- What is needed:
Return verbatim the lines of the records below, starting with the line that contains "This screenshot has height=539, width=800." and going on through the line that contains "coord(382,439)". Leave the pictures out of your answer.

- Extracted material:

--- begin ---

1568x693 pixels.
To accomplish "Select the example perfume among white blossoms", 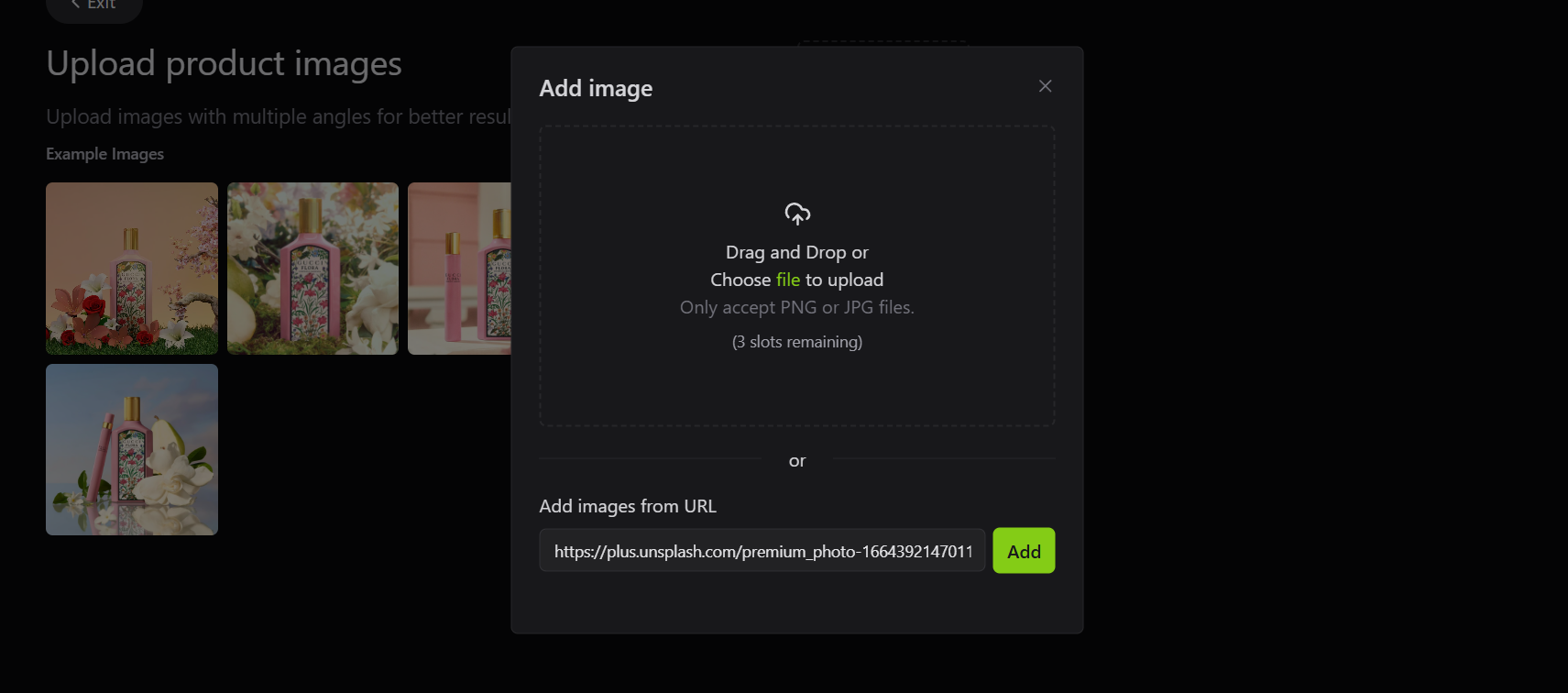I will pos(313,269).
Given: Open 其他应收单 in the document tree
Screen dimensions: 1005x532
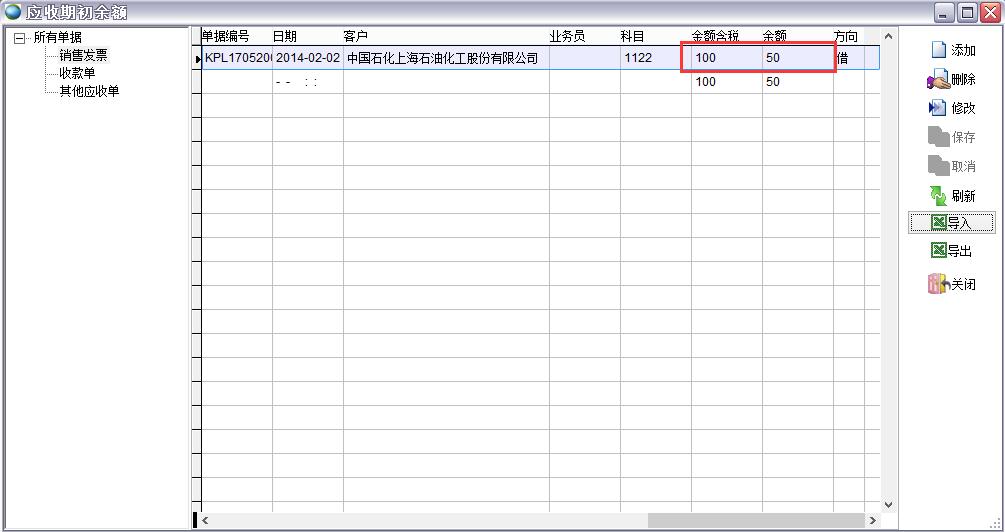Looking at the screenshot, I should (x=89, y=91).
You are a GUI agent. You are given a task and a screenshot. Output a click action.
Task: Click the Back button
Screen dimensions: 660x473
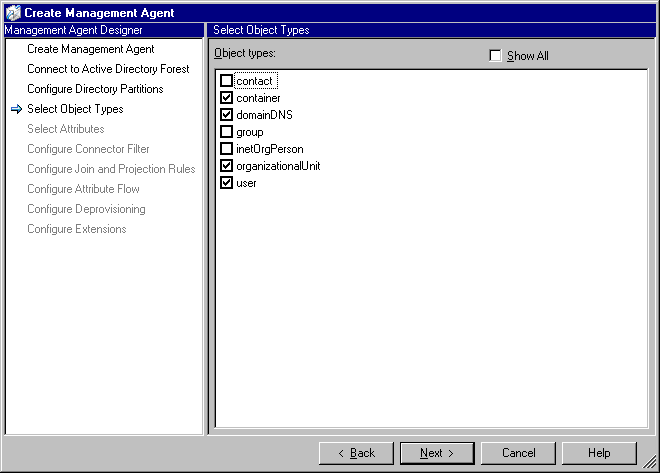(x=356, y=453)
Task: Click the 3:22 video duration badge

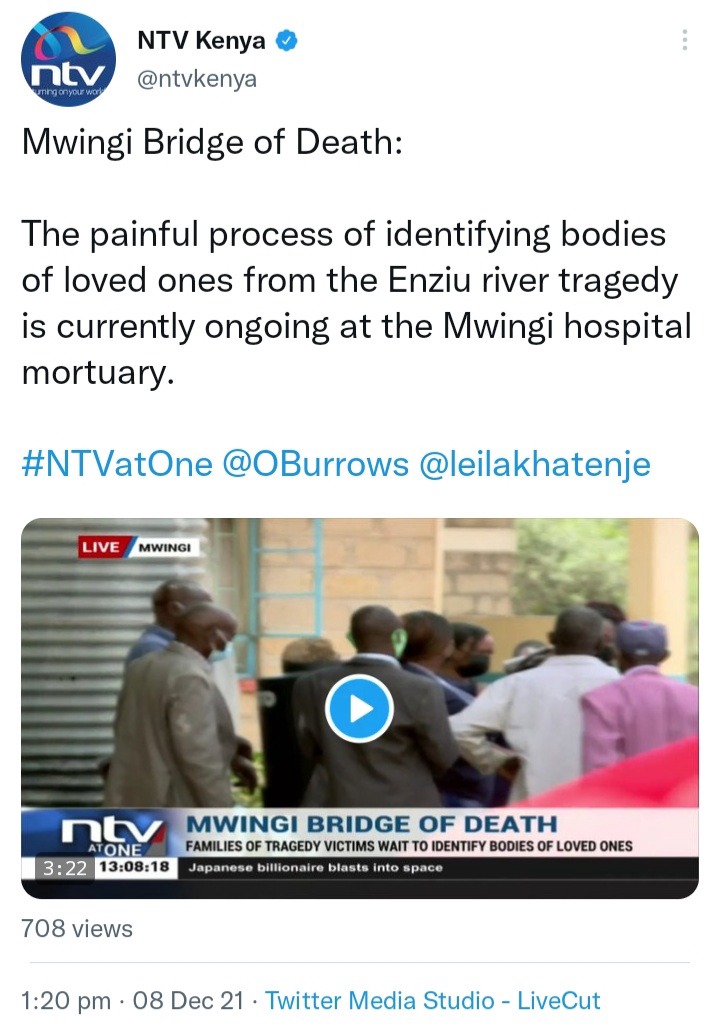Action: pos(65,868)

--- end ---
--- begin ---

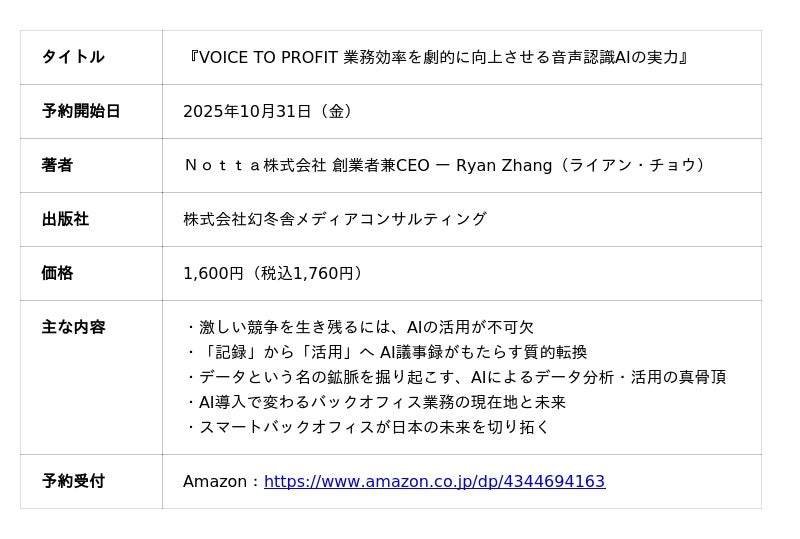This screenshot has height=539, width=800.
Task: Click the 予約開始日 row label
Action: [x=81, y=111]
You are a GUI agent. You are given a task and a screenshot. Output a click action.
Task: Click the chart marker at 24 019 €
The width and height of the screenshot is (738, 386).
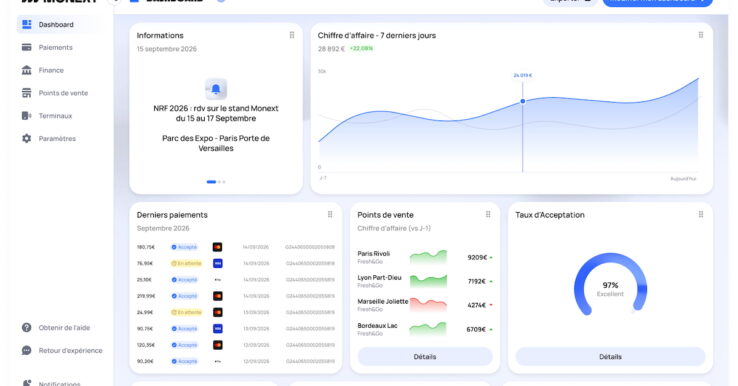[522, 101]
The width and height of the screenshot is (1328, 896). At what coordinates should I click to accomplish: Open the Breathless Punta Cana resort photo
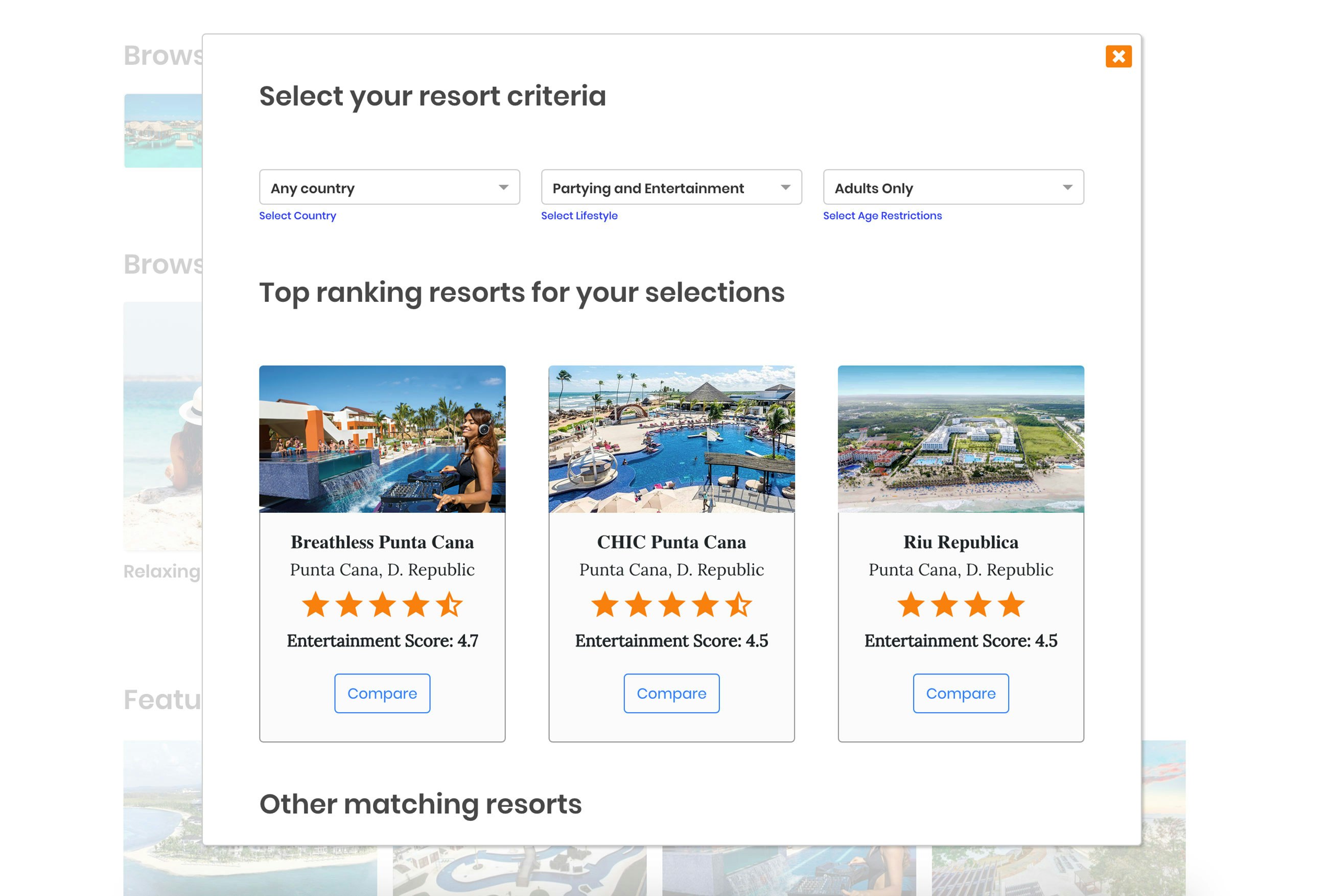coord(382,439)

--- end ---
--- begin ---

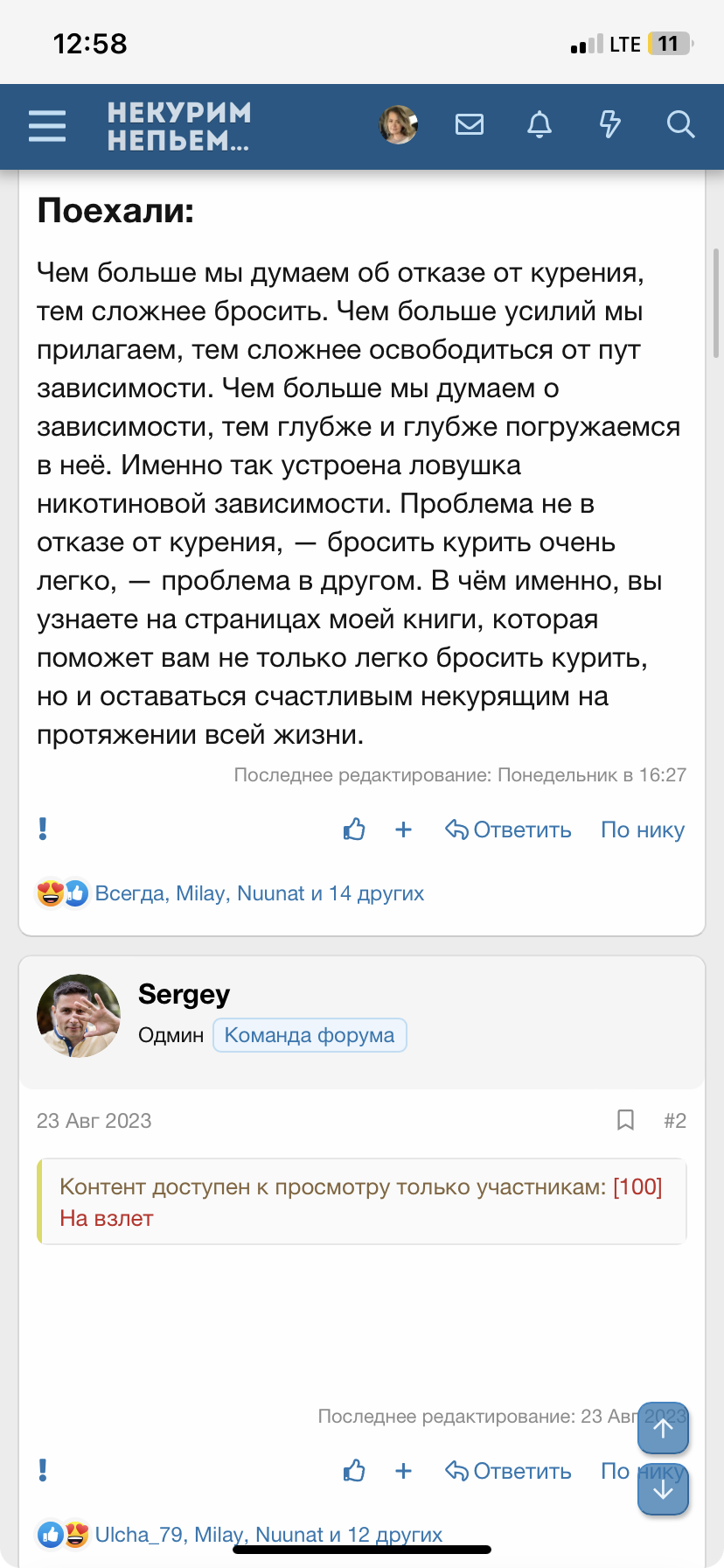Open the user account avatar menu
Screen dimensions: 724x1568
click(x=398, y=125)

--- end ---

- Exercise result:
This screenshot has height=539, width=800.
Task: Click the 予約開始日 row label
Action: [x=81, y=111]
You are a GUI agent. You are given a task and a screenshot. Output a click action.
Task: Click the chart marker at 24 019 €
The width and height of the screenshot is (738, 386).
[522, 101]
The width and height of the screenshot is (1328, 896). At what coordinates should I click to accomplish: Open the Breathless Punta Cana resort photo
coord(382,439)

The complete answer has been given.